7:27 am on Fri, 06.08.12

Updated at 12:29 pm on Tue, 06.12.12

The trustees of the St. Louis firefighters' pension plan went to court today to try to stop the city from taking over the firefighters' pension. They are asking for a temporary restraining order to stop the Board of Aldermen from voting on a bill on Friday to give the city control over the firefighters' pension system.

A hearing is scheduled on this petition on Thursday.

Read the Beacon's earlier story below:

In the sanctuary of the Union Methodist Church in southwest St. Louis, Mayor Francis Slay and several members of the city’s fire department squared off one recent evening over a pension debate that has consumed both sides – and much of the city -- for months.

Slay told dozens of local residents that St. Louis can’t afford to continue its current firefighters’ pension system, which has seen its annual cost skyrocket from $6.4 million in 2001 to $29.4 million for the coming year.

COLLECTED MATERIAL:
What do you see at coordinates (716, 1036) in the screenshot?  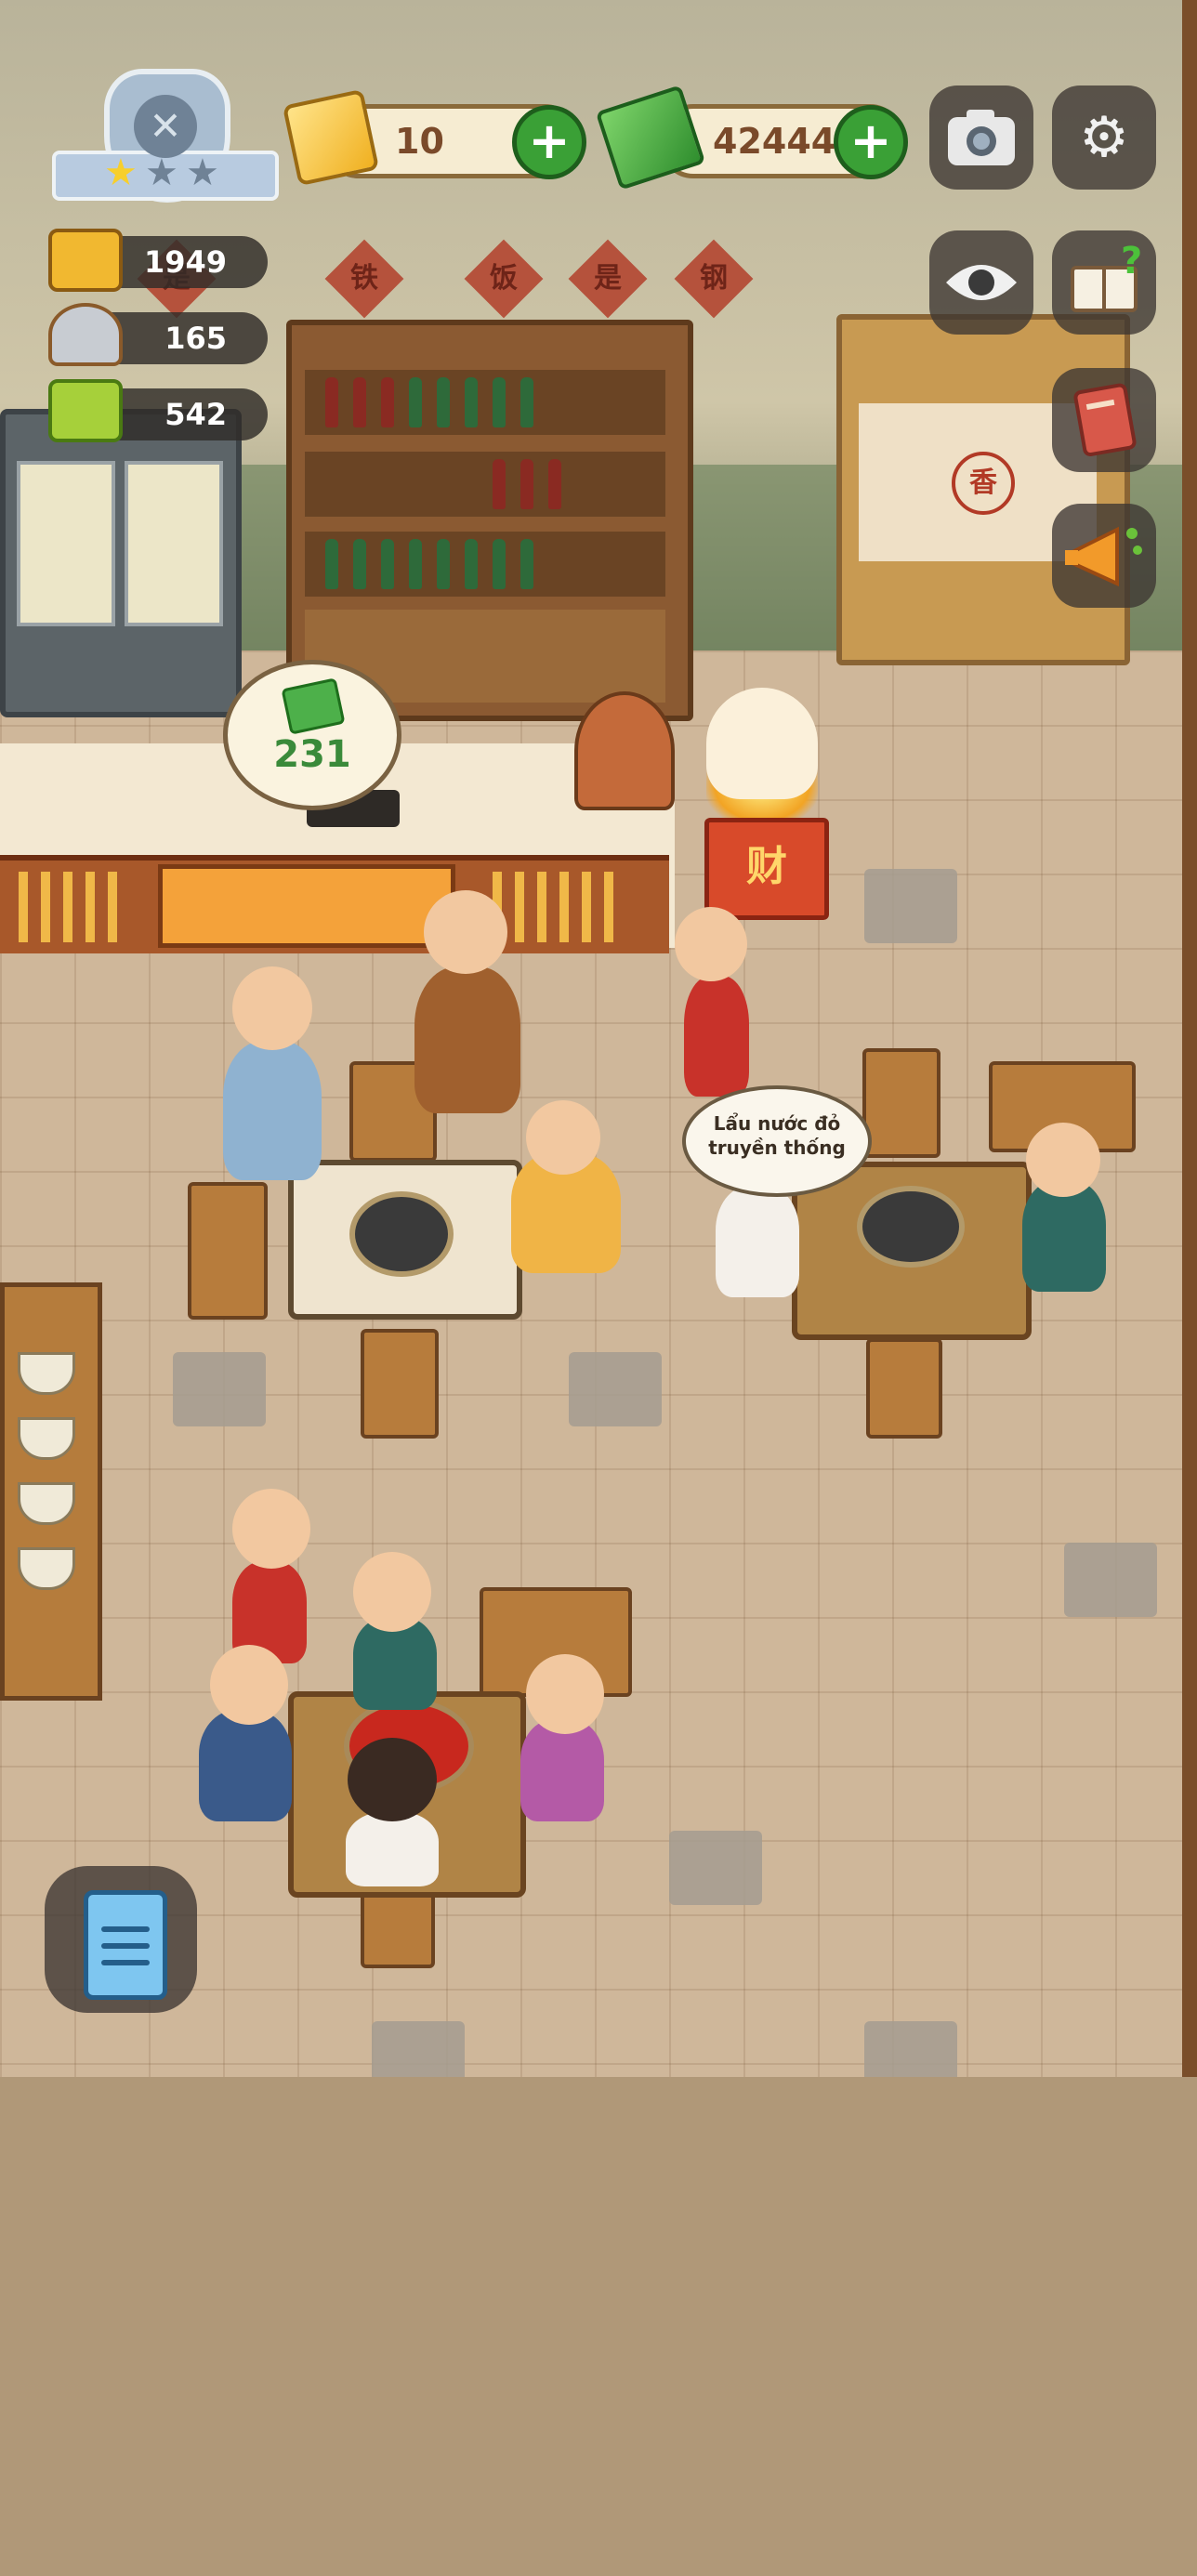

WHAT IS EXPECTED: Pick up the article on the St. Louis firefighters' pension dispute after its last sentence above and keep writing it.

ANSWER BOX:
Francis Slay
Francis Slay

As it stands, pensions amount to about one-third of the city’s firefighters’ budget. Slay’s administration is proposing a new retirement system that the mayor says would save $9.1 million a year.

The firefighters countered that they have supported an alternative that cuts up to $7.6 million a year. Slay has rejected those trims as inadequate. The firefighters say the mayor’s real aim is to obtain unilateral control of the pension system and slash it further. The mayor says that untrue.

Both sides have now launched dueling TV ad campaigns, while accusing the other of spreading half-truths.

Their audience is made up of city residents like Larry Meyers, who admits some confusion while wondering why the two sides can’t reach a compromise.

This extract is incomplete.